(Items from a dataset)
:::::
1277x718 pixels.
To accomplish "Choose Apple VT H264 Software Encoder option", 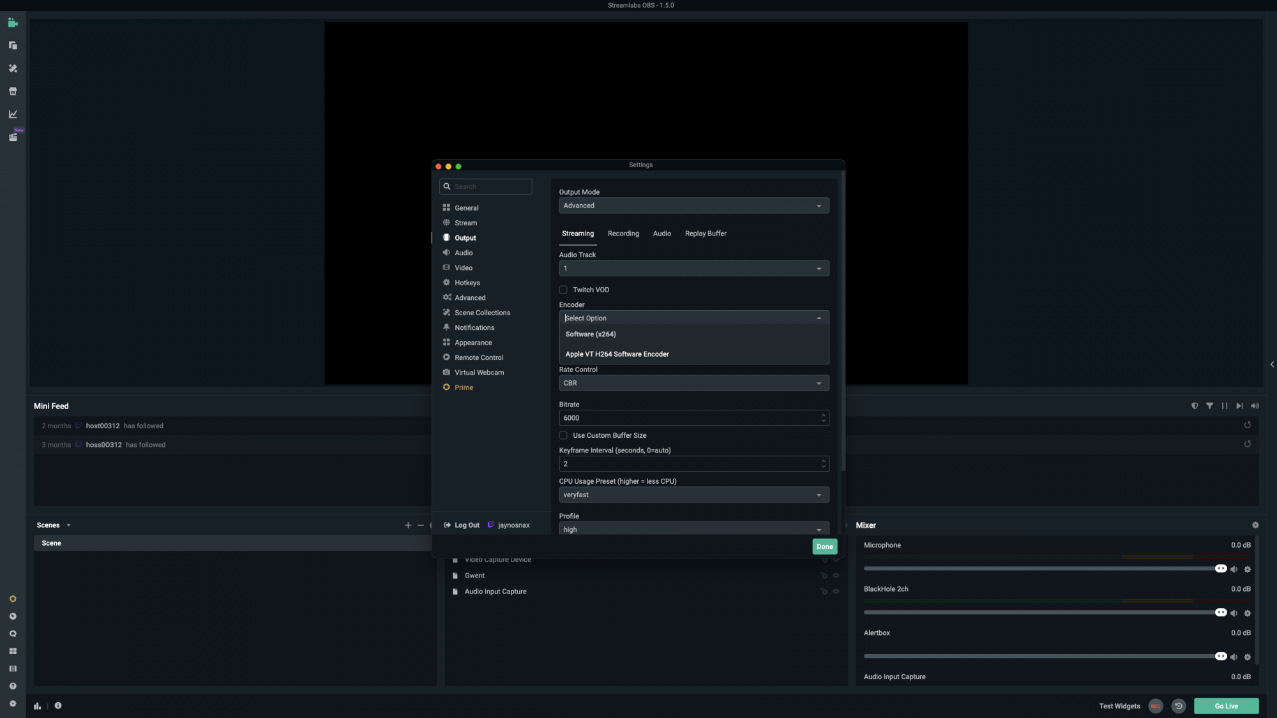I will point(617,354).
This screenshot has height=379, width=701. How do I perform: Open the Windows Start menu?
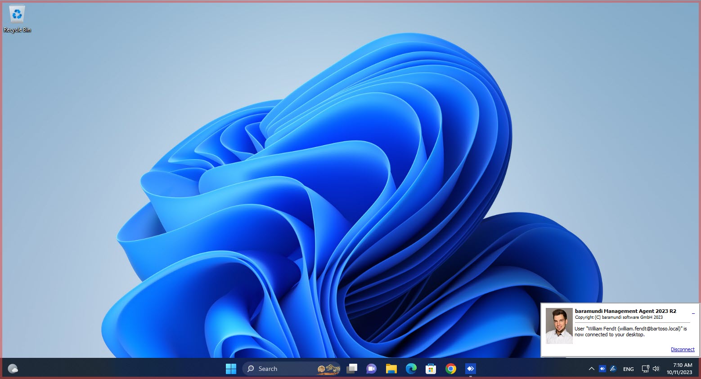click(231, 369)
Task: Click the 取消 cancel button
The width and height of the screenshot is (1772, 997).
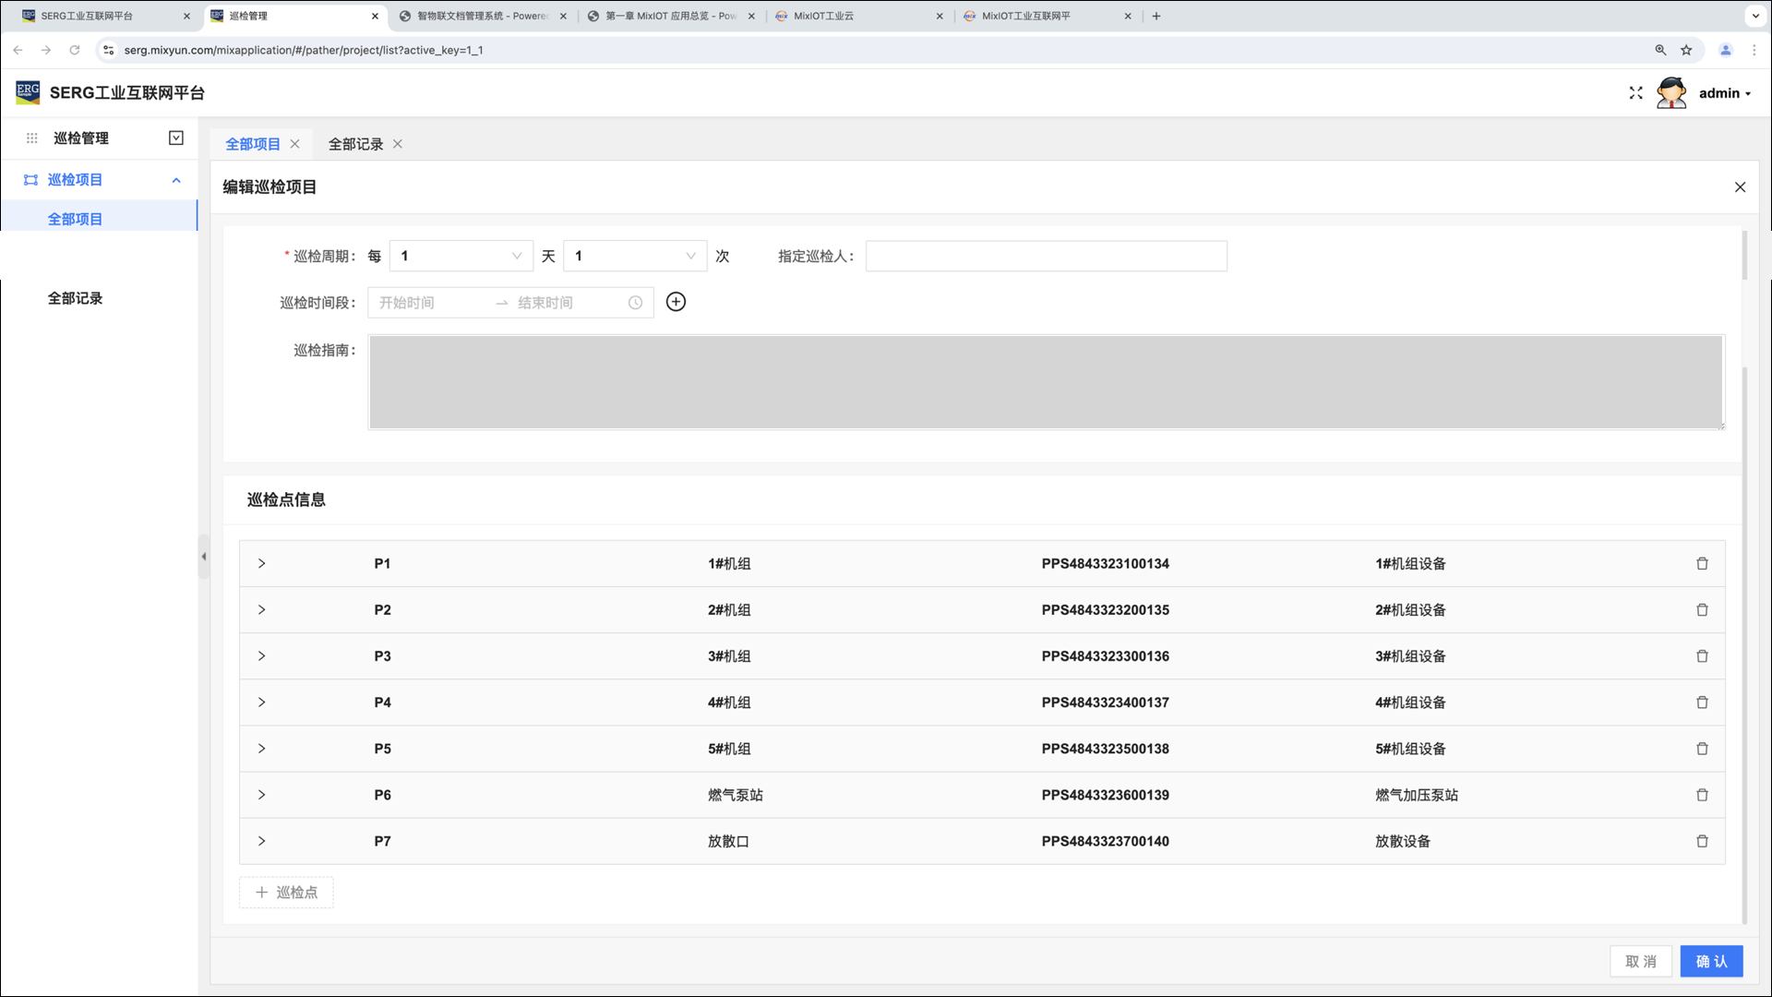Action: pos(1640,961)
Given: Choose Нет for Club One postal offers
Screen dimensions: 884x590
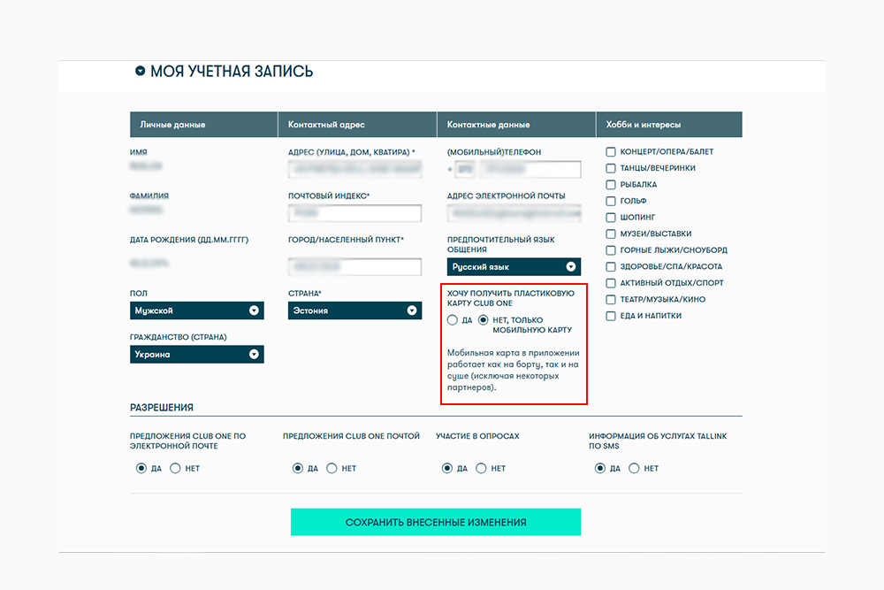Looking at the screenshot, I should (x=332, y=468).
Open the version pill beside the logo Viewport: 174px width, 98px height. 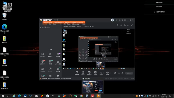point(55,20)
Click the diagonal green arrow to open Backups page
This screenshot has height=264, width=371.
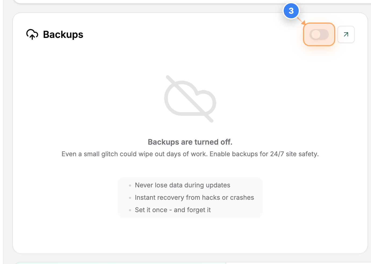pyautogui.click(x=346, y=34)
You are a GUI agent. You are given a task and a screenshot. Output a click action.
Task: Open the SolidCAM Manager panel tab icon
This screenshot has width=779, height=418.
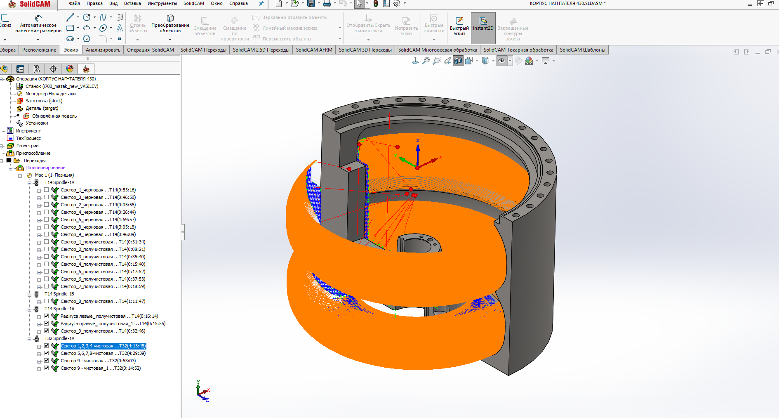click(86, 69)
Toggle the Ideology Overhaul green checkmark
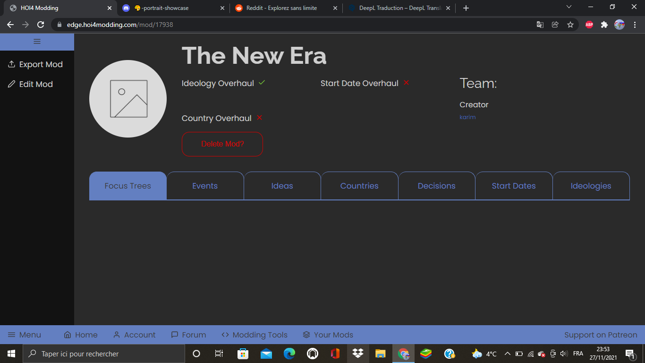645x363 pixels. [x=262, y=83]
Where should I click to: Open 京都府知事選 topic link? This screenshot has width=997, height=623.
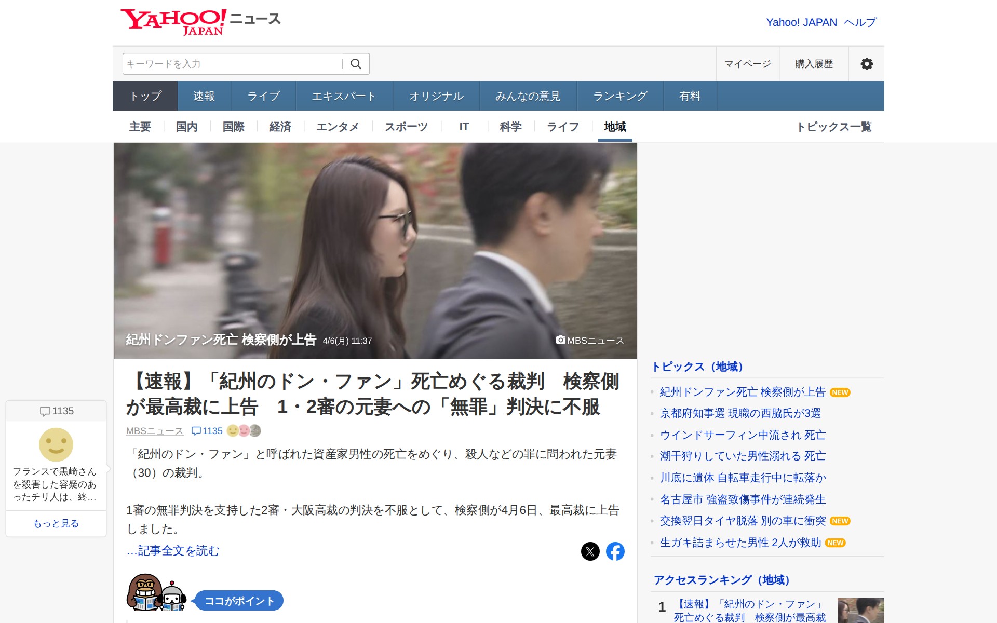click(x=740, y=413)
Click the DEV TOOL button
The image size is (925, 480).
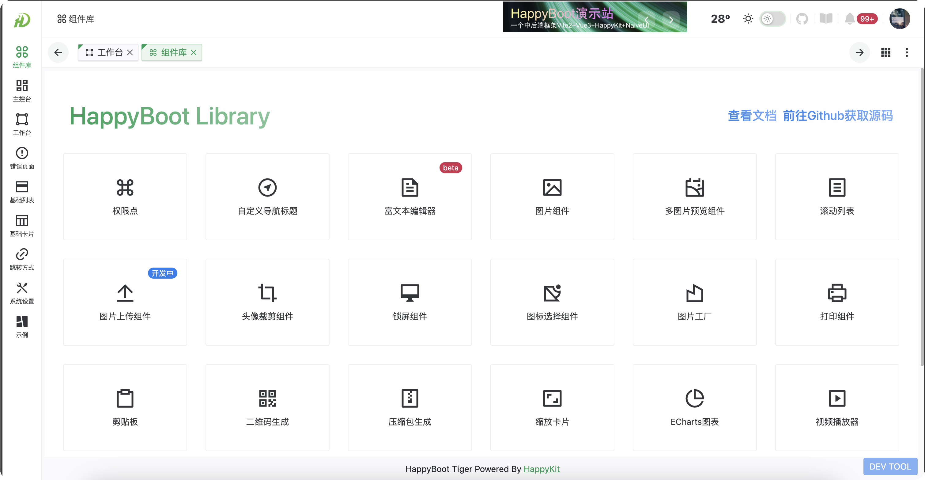(x=890, y=466)
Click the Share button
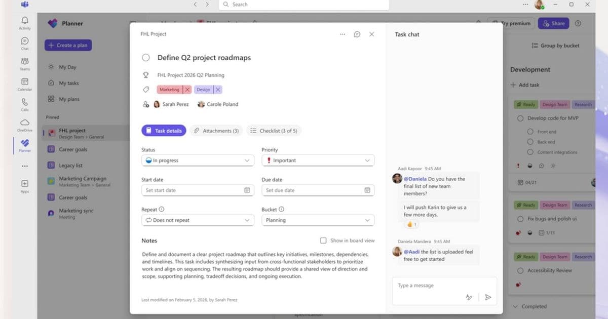This screenshot has height=319, width=608. pos(553,23)
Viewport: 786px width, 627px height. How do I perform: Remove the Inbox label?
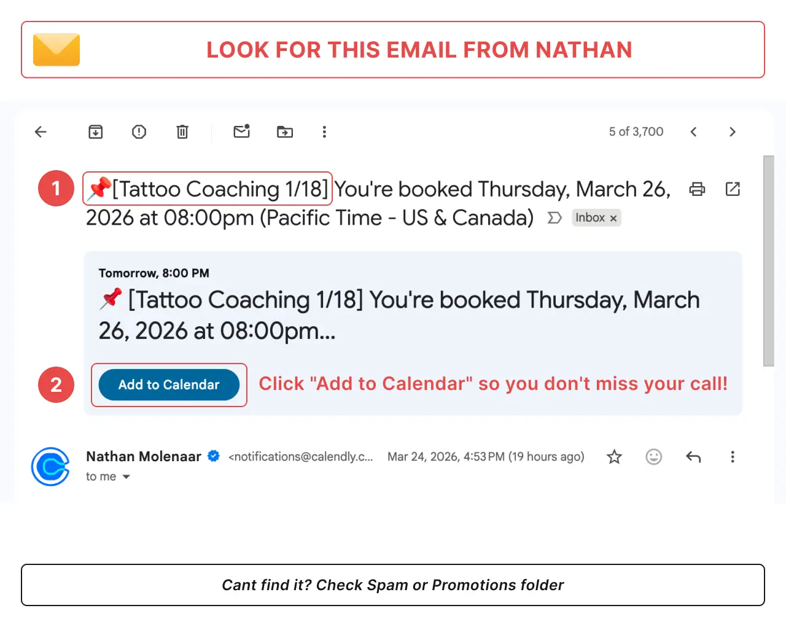click(x=613, y=218)
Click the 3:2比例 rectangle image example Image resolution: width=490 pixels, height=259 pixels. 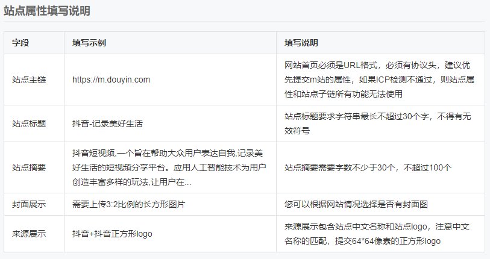pyautogui.click(x=128, y=204)
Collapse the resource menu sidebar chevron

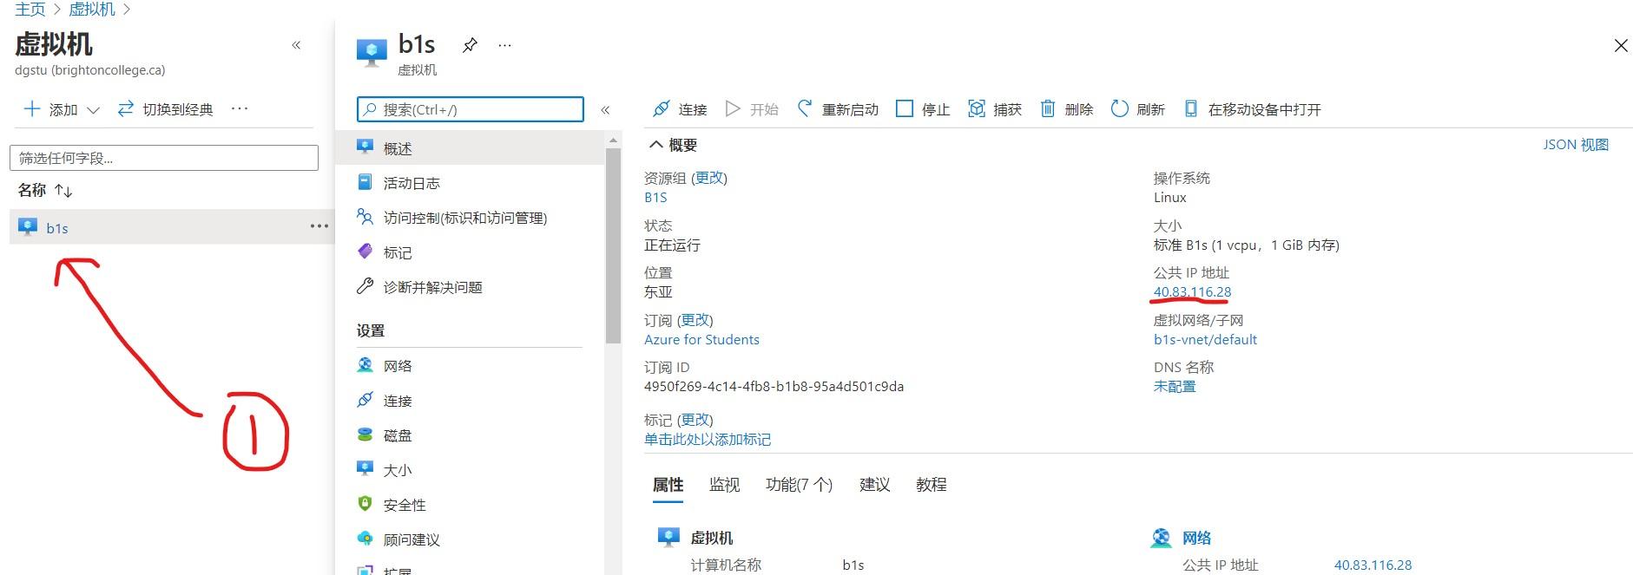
:::::
[Description of the task]
Pick out every line of the items above that contains the word "menu", matching its case exactly, and copy each of those lines.

[Written answer]
This screenshot has height=379, width=701. How do I perform: Open the Windows Start menu?
Collapse the resource menu sidebar chevron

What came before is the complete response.